Come evitare la speculazione
Secondo Federconsumatori, infatti, molte aziende del settore acquistano il carburante in anticipo attraverso strumenti di copertura, riducendo l’impatto immediato delle oscillazioni dei prezzi. Questo dovrebbe limitare gli effetti sui passeggeri almeno nel breve periodo. Per questo motivo, l’associazione chiede la massima attenzione per evitare comportamenti speculativi e garantire trasparenza ai consumatori. In uno scenario così incerto, diventa essenziale per i viaggiatori conoscere i propri diritti. In caso di cancellazione del volo o ritardi prolungati, i passeggeri hanno diritto al rimborso del biglietto oppure a una soluzione alternativa, oltre all’assistenza durante l’attesa, che include pasti, bevande e, se necessario, il pernottamento.

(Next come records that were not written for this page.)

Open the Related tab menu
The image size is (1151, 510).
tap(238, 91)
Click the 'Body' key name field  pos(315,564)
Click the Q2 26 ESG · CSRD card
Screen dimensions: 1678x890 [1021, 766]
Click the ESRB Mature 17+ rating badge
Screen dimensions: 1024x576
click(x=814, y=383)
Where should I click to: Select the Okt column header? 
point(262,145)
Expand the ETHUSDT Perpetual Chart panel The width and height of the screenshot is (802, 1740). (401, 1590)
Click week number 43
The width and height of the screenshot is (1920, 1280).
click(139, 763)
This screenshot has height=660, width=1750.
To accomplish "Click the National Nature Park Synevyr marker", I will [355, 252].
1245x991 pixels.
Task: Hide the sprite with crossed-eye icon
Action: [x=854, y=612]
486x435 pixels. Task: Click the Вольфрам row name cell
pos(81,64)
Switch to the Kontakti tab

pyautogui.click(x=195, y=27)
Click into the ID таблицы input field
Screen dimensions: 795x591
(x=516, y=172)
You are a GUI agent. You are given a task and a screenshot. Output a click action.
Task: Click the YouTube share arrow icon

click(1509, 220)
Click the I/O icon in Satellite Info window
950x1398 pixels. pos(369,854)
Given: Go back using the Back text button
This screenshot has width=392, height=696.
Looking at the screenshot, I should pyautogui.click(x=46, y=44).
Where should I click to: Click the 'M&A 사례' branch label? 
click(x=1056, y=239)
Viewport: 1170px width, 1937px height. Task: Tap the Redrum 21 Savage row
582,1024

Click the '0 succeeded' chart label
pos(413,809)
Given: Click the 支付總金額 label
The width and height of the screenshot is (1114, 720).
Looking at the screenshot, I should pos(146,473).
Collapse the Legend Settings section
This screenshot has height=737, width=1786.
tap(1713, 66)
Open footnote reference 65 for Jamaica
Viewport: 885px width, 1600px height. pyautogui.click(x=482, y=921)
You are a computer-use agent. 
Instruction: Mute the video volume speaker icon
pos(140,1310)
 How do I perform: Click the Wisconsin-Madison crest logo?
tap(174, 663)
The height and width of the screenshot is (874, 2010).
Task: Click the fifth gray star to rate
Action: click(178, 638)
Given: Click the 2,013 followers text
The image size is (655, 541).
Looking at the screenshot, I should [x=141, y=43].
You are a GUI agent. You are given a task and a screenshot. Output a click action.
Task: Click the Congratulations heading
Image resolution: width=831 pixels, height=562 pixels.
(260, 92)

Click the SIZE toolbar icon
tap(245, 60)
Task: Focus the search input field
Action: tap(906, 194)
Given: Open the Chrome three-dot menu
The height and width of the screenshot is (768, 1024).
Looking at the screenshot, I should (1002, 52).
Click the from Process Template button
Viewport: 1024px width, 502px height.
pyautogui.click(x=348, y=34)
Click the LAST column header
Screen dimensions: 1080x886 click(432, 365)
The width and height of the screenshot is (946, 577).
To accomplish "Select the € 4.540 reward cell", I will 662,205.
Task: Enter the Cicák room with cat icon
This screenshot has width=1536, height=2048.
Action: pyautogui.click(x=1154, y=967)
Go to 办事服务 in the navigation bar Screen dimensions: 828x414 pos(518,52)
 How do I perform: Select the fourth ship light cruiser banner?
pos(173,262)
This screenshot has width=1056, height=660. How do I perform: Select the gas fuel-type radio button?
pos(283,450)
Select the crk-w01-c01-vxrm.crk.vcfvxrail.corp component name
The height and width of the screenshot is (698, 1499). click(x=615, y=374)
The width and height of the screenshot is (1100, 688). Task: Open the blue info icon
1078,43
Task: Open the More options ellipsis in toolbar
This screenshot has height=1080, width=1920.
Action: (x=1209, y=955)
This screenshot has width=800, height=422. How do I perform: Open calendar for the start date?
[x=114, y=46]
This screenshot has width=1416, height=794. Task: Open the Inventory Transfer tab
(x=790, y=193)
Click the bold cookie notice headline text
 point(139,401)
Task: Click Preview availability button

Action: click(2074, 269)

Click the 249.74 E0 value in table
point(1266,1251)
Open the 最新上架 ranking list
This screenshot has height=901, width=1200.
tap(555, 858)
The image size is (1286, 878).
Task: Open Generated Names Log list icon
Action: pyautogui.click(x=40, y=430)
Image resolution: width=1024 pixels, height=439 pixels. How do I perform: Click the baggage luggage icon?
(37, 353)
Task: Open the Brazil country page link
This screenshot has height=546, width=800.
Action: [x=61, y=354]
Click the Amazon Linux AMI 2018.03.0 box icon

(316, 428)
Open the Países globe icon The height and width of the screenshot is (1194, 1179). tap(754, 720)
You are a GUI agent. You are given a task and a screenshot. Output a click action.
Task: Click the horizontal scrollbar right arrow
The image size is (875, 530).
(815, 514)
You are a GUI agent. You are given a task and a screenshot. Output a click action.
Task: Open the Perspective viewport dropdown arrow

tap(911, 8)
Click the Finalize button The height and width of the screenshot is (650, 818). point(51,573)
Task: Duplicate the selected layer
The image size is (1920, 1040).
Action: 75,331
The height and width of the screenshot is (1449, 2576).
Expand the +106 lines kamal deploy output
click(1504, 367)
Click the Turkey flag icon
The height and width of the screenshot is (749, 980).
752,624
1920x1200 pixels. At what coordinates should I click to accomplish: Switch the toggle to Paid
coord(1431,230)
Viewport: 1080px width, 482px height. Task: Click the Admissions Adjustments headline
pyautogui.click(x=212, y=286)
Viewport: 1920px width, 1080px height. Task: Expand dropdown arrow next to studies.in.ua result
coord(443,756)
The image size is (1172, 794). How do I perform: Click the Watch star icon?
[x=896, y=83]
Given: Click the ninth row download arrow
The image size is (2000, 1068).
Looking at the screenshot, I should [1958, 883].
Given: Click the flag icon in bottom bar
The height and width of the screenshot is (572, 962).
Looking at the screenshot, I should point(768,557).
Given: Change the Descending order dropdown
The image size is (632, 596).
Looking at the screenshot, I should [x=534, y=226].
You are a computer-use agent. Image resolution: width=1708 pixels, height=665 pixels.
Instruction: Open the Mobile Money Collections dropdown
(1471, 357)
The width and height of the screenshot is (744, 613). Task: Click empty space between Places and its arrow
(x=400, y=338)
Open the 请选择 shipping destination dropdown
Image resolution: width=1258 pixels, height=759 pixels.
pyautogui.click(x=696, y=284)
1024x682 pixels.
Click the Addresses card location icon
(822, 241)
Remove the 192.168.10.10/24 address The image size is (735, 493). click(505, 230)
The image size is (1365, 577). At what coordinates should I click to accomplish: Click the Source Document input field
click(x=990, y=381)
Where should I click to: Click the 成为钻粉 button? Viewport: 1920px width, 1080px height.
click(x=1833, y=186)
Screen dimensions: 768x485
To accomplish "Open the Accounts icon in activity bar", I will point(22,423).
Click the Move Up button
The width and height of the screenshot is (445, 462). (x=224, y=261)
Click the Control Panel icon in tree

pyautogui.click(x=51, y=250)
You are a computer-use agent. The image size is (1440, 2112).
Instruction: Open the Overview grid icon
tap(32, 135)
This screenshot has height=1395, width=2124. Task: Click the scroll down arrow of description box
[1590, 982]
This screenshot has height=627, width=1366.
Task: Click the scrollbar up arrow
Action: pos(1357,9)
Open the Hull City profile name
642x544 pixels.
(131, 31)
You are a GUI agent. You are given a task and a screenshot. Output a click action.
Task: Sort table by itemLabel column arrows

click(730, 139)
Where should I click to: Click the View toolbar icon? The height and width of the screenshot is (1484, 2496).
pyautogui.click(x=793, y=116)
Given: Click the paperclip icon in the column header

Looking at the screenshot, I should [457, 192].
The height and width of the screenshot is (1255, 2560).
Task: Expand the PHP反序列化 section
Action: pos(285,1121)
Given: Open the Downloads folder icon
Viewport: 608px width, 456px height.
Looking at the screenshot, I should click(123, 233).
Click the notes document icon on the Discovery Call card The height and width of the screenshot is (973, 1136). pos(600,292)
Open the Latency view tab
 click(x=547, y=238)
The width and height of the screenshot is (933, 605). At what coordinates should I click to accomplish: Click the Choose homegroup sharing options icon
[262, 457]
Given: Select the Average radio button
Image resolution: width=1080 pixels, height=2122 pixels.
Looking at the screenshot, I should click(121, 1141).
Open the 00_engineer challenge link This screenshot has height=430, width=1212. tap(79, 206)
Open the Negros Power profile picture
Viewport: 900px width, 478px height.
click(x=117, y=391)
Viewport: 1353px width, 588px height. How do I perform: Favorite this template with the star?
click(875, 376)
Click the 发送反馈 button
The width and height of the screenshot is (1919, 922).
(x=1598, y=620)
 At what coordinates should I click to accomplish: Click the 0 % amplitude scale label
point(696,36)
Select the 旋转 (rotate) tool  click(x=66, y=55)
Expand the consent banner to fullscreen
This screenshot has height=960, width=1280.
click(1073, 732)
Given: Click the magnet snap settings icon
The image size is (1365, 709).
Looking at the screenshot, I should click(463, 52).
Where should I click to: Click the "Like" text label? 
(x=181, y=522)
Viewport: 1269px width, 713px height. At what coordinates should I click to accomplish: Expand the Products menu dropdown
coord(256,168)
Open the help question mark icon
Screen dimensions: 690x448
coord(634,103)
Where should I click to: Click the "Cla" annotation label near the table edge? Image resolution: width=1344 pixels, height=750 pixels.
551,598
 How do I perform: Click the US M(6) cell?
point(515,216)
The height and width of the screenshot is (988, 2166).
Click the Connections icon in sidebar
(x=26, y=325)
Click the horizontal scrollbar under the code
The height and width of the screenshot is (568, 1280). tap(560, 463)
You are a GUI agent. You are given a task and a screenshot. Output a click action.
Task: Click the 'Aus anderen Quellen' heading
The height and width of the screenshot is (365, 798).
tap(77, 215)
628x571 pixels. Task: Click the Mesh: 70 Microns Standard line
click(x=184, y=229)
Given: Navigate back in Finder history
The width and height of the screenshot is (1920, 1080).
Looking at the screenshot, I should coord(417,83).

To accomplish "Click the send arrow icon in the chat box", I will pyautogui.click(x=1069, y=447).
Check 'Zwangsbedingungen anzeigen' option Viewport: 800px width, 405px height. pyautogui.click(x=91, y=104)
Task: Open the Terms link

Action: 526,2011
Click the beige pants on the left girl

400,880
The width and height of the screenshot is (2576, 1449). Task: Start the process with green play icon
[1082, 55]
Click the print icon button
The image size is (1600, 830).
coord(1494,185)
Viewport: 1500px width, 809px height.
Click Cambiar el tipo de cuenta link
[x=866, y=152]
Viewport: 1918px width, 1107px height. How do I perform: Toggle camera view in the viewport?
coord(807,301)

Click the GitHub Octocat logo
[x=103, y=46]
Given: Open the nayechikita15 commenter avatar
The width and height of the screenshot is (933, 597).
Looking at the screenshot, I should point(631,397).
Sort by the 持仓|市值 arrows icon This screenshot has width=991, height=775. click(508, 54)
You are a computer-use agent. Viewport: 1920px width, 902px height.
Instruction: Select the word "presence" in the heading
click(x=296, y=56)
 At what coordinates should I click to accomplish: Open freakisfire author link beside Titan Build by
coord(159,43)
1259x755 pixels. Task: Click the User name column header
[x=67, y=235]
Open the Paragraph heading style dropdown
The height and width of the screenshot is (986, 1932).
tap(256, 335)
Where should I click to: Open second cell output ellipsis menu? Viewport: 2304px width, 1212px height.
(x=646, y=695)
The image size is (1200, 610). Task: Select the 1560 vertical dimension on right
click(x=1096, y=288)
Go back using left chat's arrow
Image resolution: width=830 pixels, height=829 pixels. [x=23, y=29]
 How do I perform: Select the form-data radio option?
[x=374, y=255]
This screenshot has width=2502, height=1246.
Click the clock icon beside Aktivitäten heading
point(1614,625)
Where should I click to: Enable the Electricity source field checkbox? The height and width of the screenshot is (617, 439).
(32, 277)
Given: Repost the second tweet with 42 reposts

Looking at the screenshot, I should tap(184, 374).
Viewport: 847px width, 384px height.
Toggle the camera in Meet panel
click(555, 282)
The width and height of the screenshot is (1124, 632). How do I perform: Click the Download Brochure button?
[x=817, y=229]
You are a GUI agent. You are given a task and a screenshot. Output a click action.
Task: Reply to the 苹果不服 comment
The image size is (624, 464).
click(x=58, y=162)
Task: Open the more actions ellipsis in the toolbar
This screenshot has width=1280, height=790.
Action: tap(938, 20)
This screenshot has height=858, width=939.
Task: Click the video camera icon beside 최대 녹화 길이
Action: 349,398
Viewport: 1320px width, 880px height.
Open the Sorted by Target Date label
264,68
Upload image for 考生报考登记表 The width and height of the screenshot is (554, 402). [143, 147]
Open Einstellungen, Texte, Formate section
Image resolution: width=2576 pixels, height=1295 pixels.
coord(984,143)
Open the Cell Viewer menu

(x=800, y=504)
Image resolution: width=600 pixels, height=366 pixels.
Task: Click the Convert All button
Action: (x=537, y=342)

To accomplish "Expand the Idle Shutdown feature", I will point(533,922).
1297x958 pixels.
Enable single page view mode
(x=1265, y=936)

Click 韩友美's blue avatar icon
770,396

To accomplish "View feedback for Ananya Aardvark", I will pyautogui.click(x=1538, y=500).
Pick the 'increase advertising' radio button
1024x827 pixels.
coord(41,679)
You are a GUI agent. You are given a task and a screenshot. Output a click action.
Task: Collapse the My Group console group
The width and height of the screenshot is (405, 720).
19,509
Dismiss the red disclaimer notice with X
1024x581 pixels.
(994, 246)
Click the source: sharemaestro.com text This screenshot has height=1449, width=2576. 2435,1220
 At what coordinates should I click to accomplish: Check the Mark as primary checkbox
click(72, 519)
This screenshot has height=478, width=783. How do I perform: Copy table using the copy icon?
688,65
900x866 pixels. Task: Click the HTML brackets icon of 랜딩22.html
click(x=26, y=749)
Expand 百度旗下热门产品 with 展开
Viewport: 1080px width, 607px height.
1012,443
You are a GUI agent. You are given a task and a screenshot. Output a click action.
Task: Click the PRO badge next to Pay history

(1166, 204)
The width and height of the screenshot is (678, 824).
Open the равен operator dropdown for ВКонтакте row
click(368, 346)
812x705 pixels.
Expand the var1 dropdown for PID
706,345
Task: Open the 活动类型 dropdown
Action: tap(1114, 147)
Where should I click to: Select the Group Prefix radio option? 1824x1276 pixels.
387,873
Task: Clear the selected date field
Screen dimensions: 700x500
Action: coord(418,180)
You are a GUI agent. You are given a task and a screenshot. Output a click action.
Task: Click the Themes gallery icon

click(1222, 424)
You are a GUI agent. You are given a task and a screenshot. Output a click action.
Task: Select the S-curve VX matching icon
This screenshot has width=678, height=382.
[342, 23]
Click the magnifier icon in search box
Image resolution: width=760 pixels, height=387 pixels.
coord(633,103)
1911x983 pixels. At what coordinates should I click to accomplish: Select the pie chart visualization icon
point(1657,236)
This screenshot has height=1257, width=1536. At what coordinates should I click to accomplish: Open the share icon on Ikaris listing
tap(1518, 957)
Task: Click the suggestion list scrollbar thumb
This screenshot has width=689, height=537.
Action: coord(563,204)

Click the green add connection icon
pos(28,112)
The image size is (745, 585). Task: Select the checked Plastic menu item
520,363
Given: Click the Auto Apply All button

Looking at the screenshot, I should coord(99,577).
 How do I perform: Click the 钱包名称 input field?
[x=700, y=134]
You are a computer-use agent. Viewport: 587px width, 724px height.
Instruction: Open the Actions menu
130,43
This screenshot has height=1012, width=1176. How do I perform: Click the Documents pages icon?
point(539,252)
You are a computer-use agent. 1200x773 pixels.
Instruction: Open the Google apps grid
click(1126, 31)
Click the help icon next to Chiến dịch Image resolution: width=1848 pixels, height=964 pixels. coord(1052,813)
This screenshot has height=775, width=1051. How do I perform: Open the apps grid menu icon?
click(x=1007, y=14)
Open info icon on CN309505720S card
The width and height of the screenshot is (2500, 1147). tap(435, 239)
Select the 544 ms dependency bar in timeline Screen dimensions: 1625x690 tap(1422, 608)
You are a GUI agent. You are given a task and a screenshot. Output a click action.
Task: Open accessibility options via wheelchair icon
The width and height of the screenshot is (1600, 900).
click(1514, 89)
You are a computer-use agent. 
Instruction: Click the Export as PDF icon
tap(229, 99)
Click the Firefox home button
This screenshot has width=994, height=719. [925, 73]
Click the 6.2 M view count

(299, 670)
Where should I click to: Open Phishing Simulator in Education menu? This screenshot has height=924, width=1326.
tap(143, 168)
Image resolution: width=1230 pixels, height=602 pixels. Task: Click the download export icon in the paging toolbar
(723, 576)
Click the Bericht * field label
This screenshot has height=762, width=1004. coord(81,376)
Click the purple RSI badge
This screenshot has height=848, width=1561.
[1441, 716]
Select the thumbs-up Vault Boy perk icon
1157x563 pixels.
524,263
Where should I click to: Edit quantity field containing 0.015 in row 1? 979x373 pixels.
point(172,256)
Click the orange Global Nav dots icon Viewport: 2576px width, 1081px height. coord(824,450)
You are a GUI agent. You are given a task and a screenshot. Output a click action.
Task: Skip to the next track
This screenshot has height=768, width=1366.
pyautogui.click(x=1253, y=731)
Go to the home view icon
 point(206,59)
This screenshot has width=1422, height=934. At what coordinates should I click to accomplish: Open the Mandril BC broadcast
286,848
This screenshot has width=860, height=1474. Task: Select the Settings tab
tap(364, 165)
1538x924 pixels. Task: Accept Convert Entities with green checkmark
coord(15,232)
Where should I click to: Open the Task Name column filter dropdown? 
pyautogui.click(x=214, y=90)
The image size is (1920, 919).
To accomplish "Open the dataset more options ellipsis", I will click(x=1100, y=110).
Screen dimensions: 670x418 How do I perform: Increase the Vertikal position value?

Fondamentale la precauzione
In alcune circostanze è possibile ottenere anche una compensazione economica, come previsto dal ‘Regolamento CE 261/2004’, a meno che la cancellazione non sia stata comunicata con adeguato anticipo. Tuttavia, quando i disservizi sono legati alla carenza di carburante, la situazione può risultare più complessa e richiede una valutazione caso per caso. Per tutelarsi, è importante adottare alcune precauzioni: conservare sempre biglietti e ricevute, verificare lo stato del volo prima di partire e contattare tempestivamente la compagnia in caso di disservizi. È inoltre possibile rifiutare eventuali voucher se si preferisce ottenere un rimborso in denaro. Senza dimenticare che alcuni servizi turistici possono essere coperti da polizze assicurative.
Il suggerimento della polizza assicurativa
La crisi dei carburanti, oltre ai voli, sta impattando anche sui pacchetti turistici, che possono subire aumenti legati ai costi energetici. Tuttavia, questi rincari devono essere previsti contrattualmente e non possono superare determinati limiti. Per proteggersi – ricorda l’associazione - è consigliabile verificare le condizioni di acquisto e valutare la sottoscrizione di una polizza assicurativa che copra eventuali variazioni di prezzo o cancellazioni. Chi decide di rinunciare al viaggio può ottenere il rimborso delle spese solo se previsto dall’assicurazione. In caso contrario, la possibilità di recuperare quanto pagato dipende dalle condizioni contrattuali. Un elemento importante da considerare è anche la sicurezza della destinazione.
Prima di partire, suggerisce Federconsumatori, è sempre opportuno consultare le indicazioni del Ministero degli Affari Esteri: se emette uno sconsiglio ufficiale a viaggiare verso una determinata area, è possibile annullare senza penali, anche se non sempre è garantito il rimborso.